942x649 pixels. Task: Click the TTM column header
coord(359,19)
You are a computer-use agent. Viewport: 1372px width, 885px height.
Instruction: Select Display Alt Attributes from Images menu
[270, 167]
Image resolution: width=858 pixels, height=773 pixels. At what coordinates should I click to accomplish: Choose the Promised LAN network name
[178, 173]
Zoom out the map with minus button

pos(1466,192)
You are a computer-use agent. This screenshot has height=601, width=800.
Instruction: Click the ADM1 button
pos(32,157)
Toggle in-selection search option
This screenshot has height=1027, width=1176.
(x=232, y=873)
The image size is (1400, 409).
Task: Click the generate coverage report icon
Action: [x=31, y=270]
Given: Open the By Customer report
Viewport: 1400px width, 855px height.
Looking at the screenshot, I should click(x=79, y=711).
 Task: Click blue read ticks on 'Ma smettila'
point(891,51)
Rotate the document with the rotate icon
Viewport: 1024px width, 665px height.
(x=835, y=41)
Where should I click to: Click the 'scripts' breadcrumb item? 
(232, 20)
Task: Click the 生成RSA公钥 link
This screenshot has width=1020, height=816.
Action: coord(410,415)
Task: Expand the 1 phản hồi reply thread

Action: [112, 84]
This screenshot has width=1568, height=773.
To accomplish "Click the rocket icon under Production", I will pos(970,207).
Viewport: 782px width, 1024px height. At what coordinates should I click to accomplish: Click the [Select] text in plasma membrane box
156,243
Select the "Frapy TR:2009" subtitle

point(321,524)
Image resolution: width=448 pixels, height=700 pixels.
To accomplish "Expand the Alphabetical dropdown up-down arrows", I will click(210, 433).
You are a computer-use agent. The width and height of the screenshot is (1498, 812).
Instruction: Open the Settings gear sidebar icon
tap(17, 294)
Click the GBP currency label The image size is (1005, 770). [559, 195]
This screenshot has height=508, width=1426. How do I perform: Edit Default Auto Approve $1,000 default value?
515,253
#####
Task to complete -> Can you write out the records above again with every "computer-use agent" swapped for "screen assistant" and nothing else changed?

Exercise solution ->
942x649 pixels. Task: Click the TTM column header
coord(359,19)
You are a screen assistant. Viewport: 1372px width, 885px height.
Instruction: Select Display Alt Attributes from Images menu
[270, 167]
Image resolution: width=858 pixels, height=773 pixels. At what coordinates should I click to accomplish: Choose the Promised LAN network name
[178, 173]
Zoom out the map with minus button

pos(1466,192)
You are a screen assistant. This screenshot has height=601, width=800.
Instruction: Click the ADM1 button
pos(32,157)
Toggle in-selection search option
This screenshot has height=1027, width=1176.
(x=232, y=873)
The image size is (1400, 409).
Task: Click the generate coverage report icon
Action: [x=31, y=270]
Given: Open the By Customer report
Viewport: 1400px width, 855px height.
Looking at the screenshot, I should click(x=79, y=711).
 Task: Click blue read ticks on 'Ma smettila'
point(891,51)
Rotate the document with the rotate icon
Viewport: 1024px width, 665px height.
(x=835, y=41)
Where should I click to: Click the 'scripts' breadcrumb item? 
(232, 20)
Task: Click the 生成RSA公钥 link
This screenshot has width=1020, height=816.
Action: coord(410,415)
Task: Expand the 1 phản hồi reply thread

Action: [112, 84]
This screenshot has width=1568, height=773.
To accomplish "Click the rocket icon under Production", I will pos(970,207).
Viewport: 782px width, 1024px height. At what coordinates should I click to accomplish: Click the [Select] text in plasma membrane box
156,243
Select the "Frapy TR:2009" subtitle

point(321,524)
Image resolution: width=448 pixels, height=700 pixels.
To accomplish "Expand the Alphabetical dropdown up-down arrows", I will click(210, 433).
You are a screen assistant. The width and height of the screenshot is (1498, 812).
Instruction: Open the Settings gear sidebar icon
tap(17, 294)
Click the GBP currency label The image size is (1005, 770). [559, 195]
This screenshot has height=508, width=1426. How do I perform: Edit Default Auto Approve $1,000 default value?
515,253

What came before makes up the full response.